▶ _MATERIAL TO PROCESS_:
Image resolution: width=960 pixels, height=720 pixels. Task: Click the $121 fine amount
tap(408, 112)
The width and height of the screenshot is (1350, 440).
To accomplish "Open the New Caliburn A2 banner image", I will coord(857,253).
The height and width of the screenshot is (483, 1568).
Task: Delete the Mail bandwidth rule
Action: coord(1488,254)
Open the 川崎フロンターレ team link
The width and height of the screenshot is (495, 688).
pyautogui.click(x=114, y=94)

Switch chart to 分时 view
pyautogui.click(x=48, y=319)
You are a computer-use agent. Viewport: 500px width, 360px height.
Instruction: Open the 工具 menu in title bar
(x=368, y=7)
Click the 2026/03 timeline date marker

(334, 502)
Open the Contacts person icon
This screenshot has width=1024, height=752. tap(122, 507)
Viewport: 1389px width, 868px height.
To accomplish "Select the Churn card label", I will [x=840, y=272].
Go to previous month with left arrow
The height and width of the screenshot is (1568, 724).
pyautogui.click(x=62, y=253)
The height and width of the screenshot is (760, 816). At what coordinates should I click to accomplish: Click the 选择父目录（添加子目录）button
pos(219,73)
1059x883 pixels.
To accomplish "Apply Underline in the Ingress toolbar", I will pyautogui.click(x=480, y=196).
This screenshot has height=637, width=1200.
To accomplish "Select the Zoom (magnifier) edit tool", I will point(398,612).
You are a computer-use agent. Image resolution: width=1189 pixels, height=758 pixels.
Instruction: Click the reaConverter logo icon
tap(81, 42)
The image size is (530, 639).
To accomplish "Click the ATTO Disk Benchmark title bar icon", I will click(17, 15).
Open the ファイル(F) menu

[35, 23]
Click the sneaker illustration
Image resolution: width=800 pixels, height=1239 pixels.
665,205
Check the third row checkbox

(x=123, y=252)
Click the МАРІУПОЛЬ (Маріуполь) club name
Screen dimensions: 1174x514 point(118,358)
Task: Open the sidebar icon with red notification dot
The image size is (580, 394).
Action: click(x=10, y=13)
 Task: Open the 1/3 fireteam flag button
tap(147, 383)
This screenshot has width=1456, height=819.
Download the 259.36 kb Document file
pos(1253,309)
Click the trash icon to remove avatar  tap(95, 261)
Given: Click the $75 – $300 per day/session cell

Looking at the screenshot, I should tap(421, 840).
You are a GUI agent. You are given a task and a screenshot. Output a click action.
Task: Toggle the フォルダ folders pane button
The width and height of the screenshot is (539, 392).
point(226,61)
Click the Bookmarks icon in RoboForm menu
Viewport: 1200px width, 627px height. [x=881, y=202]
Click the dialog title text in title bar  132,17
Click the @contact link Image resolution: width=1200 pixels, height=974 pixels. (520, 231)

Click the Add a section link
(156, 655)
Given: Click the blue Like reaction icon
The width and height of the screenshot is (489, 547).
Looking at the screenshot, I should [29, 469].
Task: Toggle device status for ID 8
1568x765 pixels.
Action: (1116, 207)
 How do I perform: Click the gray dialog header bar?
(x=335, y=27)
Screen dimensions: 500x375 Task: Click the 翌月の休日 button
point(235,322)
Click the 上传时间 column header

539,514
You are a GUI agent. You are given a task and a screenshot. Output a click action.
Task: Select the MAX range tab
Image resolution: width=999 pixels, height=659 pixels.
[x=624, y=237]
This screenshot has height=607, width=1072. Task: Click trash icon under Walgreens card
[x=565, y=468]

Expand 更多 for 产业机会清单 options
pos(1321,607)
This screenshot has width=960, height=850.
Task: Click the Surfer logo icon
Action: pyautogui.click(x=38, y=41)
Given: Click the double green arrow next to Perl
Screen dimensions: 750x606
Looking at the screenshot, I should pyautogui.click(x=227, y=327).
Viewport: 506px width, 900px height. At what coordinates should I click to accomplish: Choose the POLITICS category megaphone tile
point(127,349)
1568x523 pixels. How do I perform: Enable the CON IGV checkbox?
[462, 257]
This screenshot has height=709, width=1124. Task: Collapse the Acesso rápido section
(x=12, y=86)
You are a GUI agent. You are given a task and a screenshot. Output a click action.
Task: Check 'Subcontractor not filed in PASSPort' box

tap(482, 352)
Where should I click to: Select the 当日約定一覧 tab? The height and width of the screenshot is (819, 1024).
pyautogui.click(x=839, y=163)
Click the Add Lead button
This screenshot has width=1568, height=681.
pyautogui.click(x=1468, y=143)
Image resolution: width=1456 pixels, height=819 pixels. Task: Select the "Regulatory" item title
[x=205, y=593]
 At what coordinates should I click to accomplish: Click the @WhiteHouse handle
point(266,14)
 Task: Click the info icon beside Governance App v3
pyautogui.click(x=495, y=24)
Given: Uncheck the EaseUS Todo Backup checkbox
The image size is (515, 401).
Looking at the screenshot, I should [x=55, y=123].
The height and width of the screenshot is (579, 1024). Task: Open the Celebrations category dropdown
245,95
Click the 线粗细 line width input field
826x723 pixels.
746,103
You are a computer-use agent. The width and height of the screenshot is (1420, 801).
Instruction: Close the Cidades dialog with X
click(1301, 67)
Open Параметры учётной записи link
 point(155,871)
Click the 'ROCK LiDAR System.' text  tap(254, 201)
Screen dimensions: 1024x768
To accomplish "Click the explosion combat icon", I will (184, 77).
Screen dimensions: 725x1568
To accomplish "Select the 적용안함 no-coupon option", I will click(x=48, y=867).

▶ _TASK TO CARRY OUT_:
Print all of the data exactly as it was given.

▶ _WRITTEN SOLUTION_:
Image resolution: width=960 pixels, height=720 pixels. Task: Click the $121 fine amount
tap(408, 112)
The width and height of the screenshot is (1350, 440).
To accomplish "Open the New Caliburn A2 banner image", I will coord(857,253).
The height and width of the screenshot is (483, 1568).
Task: Delete the Mail bandwidth rule
Action: coord(1488,254)
Open the 川崎フロンターレ team link
The width and height of the screenshot is (495, 688).
pyautogui.click(x=114, y=94)

Switch chart to 分时 view
pyautogui.click(x=48, y=319)
You are a computer-use agent. Viewport: 500px width, 360px height.
Instruction: Open the 工具 menu in title bar
(x=368, y=7)
Click the 2026/03 timeline date marker

(334, 502)
Open the Contacts person icon
This screenshot has width=1024, height=752. tap(122, 507)
Viewport: 1389px width, 868px height.
To accomplish "Select the Churn card label", I will [x=840, y=272].
Go to previous month with left arrow
The height and width of the screenshot is (1568, 724).
pyautogui.click(x=62, y=253)
The height and width of the screenshot is (760, 816). At what coordinates should I click to accomplish: Click the 选择父目录（添加子目录）button
pos(219,73)
1059x883 pixels.
To accomplish "Apply Underline in the Ingress toolbar", I will pyautogui.click(x=480, y=196).
This screenshot has height=637, width=1200.
To accomplish "Select the Zoom (magnifier) edit tool", I will point(398,612).
You are a computer-use agent. Image resolution: width=1189 pixels, height=758 pixels.
Instruction: Click the reaConverter logo icon
tap(81, 42)
The image size is (530, 639).
To accomplish "Click the ATTO Disk Benchmark title bar icon", I will click(17, 15).
Open the ファイル(F) menu

[35, 23]
Click the sneaker illustration
Image resolution: width=800 pixels, height=1239 pixels.
665,205
Check the third row checkbox

(x=123, y=252)
Click the МАРІУПОЛЬ (Маріуполь) club name
Screen dimensions: 1174x514 point(118,358)
Task: Open the sidebar icon with red notification dot
The image size is (580, 394).
Action: click(x=10, y=13)
 Task: Open the 1/3 fireteam flag button
tap(147, 383)
This screenshot has width=1456, height=819.
Download the 259.36 kb Document file
pos(1253,309)
Click the trash icon to remove avatar  tap(95, 261)
Given: Click the $75 – $300 per day/session cell

Looking at the screenshot, I should tap(421, 840).
You are a GUI agent. You are given a task and a screenshot. Output a click action.
Task: Toggle the フォルダ folders pane button
The width and height of the screenshot is (539, 392).
point(226,61)
Click the Bookmarks icon in RoboForm menu
Viewport: 1200px width, 627px height. [x=881, y=202]
Click the dialog title text in title bar  132,17
Click the @contact link Image resolution: width=1200 pixels, height=974 pixels. (520, 231)

Click the Add a section link
(156, 655)
Given: Click the blue Like reaction icon
The width and height of the screenshot is (489, 547).
Looking at the screenshot, I should [29, 469].
Task: Toggle device status for ID 8
1568x765 pixels.
Action: (1116, 207)
 How do I perform: Click the gray dialog header bar?
(x=335, y=27)
Screen dimensions: 500x375 Task: Click the 翌月の休日 button
point(235,322)
Click the 上传时间 column header

539,514
You are a GUI agent. You are given a task and a screenshot. Output a click action.
Task: Select the MAX range tab
Image resolution: width=999 pixels, height=659 pixels.
[x=624, y=237]
This screenshot has height=607, width=1072. Task: Click trash icon under Walgreens card
[x=565, y=468]

Expand 更多 for 产业机会清单 options
pos(1321,607)
This screenshot has width=960, height=850.
Task: Click the Surfer logo icon
Action: pyautogui.click(x=38, y=41)
Given: Click the double green arrow next to Perl
Screen dimensions: 750x606
Looking at the screenshot, I should pyautogui.click(x=227, y=327).
Viewport: 506px width, 900px height. At what coordinates should I click to accomplish: Choose the POLITICS category megaphone tile
point(127,349)
1568x523 pixels. How do I perform: Enable the CON IGV checkbox?
[462, 257]
This screenshot has height=709, width=1124. Task: Collapse the Acesso rápido section
(x=12, y=86)
You are a GUI agent. You are given a task and a screenshot. Output a click action.
Task: Check 'Subcontractor not filed in PASSPort' box

tap(482, 352)
Where should I click to: Select the 当日約定一覧 tab? The height and width of the screenshot is (819, 1024).
pyautogui.click(x=839, y=163)
Click the Add Lead button
This screenshot has width=1568, height=681.
pyautogui.click(x=1468, y=143)
Image resolution: width=1456 pixels, height=819 pixels. Task: Select the "Regulatory" item title
[x=205, y=593]
 At what coordinates should I click to accomplish: Click the @WhiteHouse handle
point(266,14)
 Task: Click the info icon beside Governance App v3
pyautogui.click(x=495, y=24)
Given: Uncheck the EaseUS Todo Backup checkbox
The image size is (515, 401).
Looking at the screenshot, I should [x=55, y=123].
The height and width of the screenshot is (579, 1024). Task: Open the Celebrations category dropdown
245,95
Click the 线粗细 line width input field
826x723 pixels.
746,103
You are a computer-use agent. The width and height of the screenshot is (1420, 801).
Instruction: Close the Cidades dialog with X
click(1301, 67)
Open Параметры учётной записи link
 point(155,871)
Click the 'ROCK LiDAR System.' text  tap(254, 201)
Screen dimensions: 1024x768
To accomplish "Click the explosion combat icon", I will (184, 77).
Screen dimensions: 725x1568
To accomplish "Select the 적용안함 no-coupon option", I will click(x=48, y=867).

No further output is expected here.